Bruno Maag of Dalton Maag, whose Devanagari (Hindi) font for Vodafone won a Certificate of Excellence in Type Design at the Type Directors Club, explains that it requires more than mere conversion. ‘To compete with the West, it is not enough to be simply cheap,’ he says. ‘You must also be brand savvy. And companies from the developed world, wanting to establish themselves in these new economies, must not only communicate in the language of that country, but to offer the same brand quality as we expect.’

Phil Garnham of Fontsmith agrees. ‘There’s a growing sense of the need for typographical unity throughout global identities,’ he says. ‘For example, Fontsmith recently undertook its biggest non-Latin project to date, working with Interbrand on a Xerox rebrand that required the development of Cyrillic and Greek alphabets.’ The experience of Nick Cooke of G-Type further supports the globalisation of non-Latin type/ ‘I produced a customised version of my Gizmo script face for Bushmills Irish Whiskey, which needed Cyrillic for a worldwide advertising campaign.’

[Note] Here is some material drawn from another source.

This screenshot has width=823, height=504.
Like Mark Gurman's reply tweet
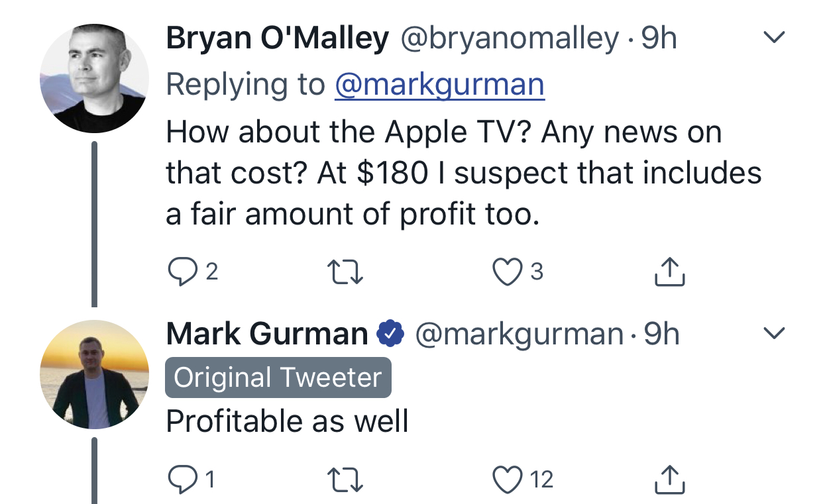point(508,479)
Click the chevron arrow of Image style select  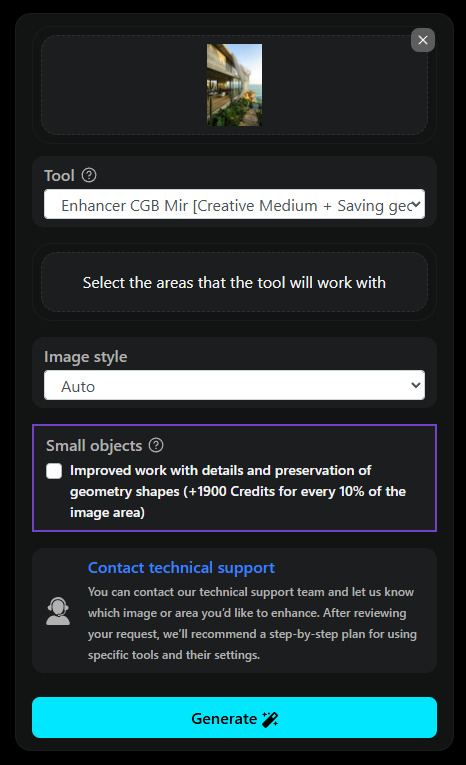point(416,385)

The design process may involve debuting non-Latin fonts on the international stage. ‘The Middle East has a lot of local design talent,’ says Maag. ‘But the industry lacks the experience to convert its skills into a functional corporate product. When Gutenberg created movable type the Latin alphabet became industrialised and rationalised, but many other scripts, such as Arabic, never experienced this.’

There may also be technical drawbacks to consider. ‘A lot of groups still work with font technologies from ten years ago, namely PostScript Type 1,’ says Maag. ‘This has the great disadvantage that fonts can only hold a maximum of 256 characters. Often US- and UK-based programs and systems don’t support local script systems. Design consultancies need to stay up to date to ensure that their documents are created with the future in mind.’ Cooke warns of another downside: piracy. ‘I’ve seen my work on a number of Russian websites,’ he says.

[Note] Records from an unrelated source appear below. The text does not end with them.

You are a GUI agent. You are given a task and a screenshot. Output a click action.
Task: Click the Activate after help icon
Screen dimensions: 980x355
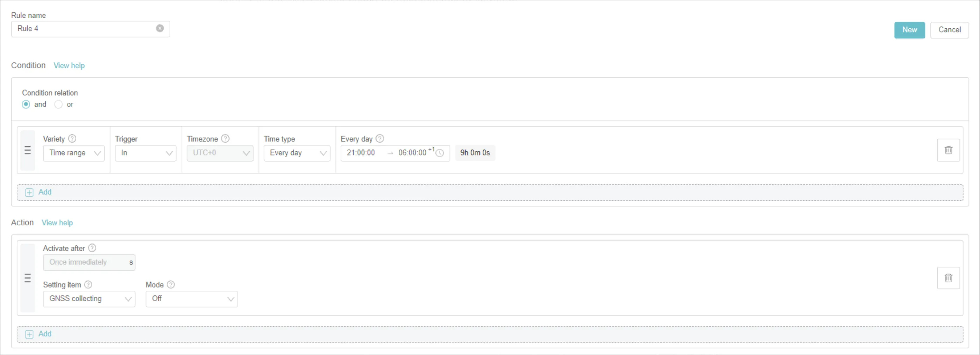tap(92, 248)
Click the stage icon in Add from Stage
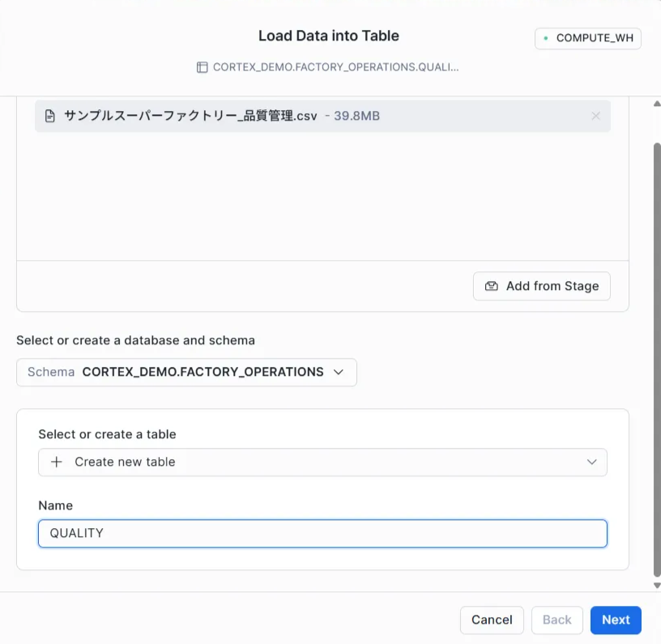Image resolution: width=661 pixels, height=644 pixels. pyautogui.click(x=491, y=286)
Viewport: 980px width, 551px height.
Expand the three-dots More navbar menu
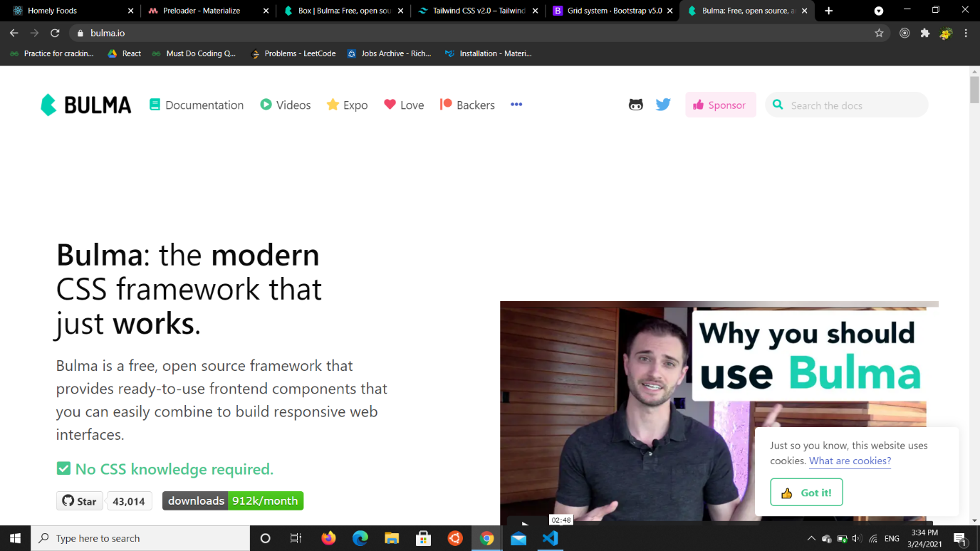516,105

It also raises the question: how easy is it to design an unfamiliar alphabet? ‘It’s difficult at first,’ says Cooke. ‘When I was asked to produce Cyrillic forms, I opened up existing fonts in Fontlab and studied the data, comparing shapes and proportions. There are Latin characters in Cyrillic that can be used as a starting point for creating the non-Latin characters in the style of the font you’re working on. The main problem, as I see it, is the kerning.’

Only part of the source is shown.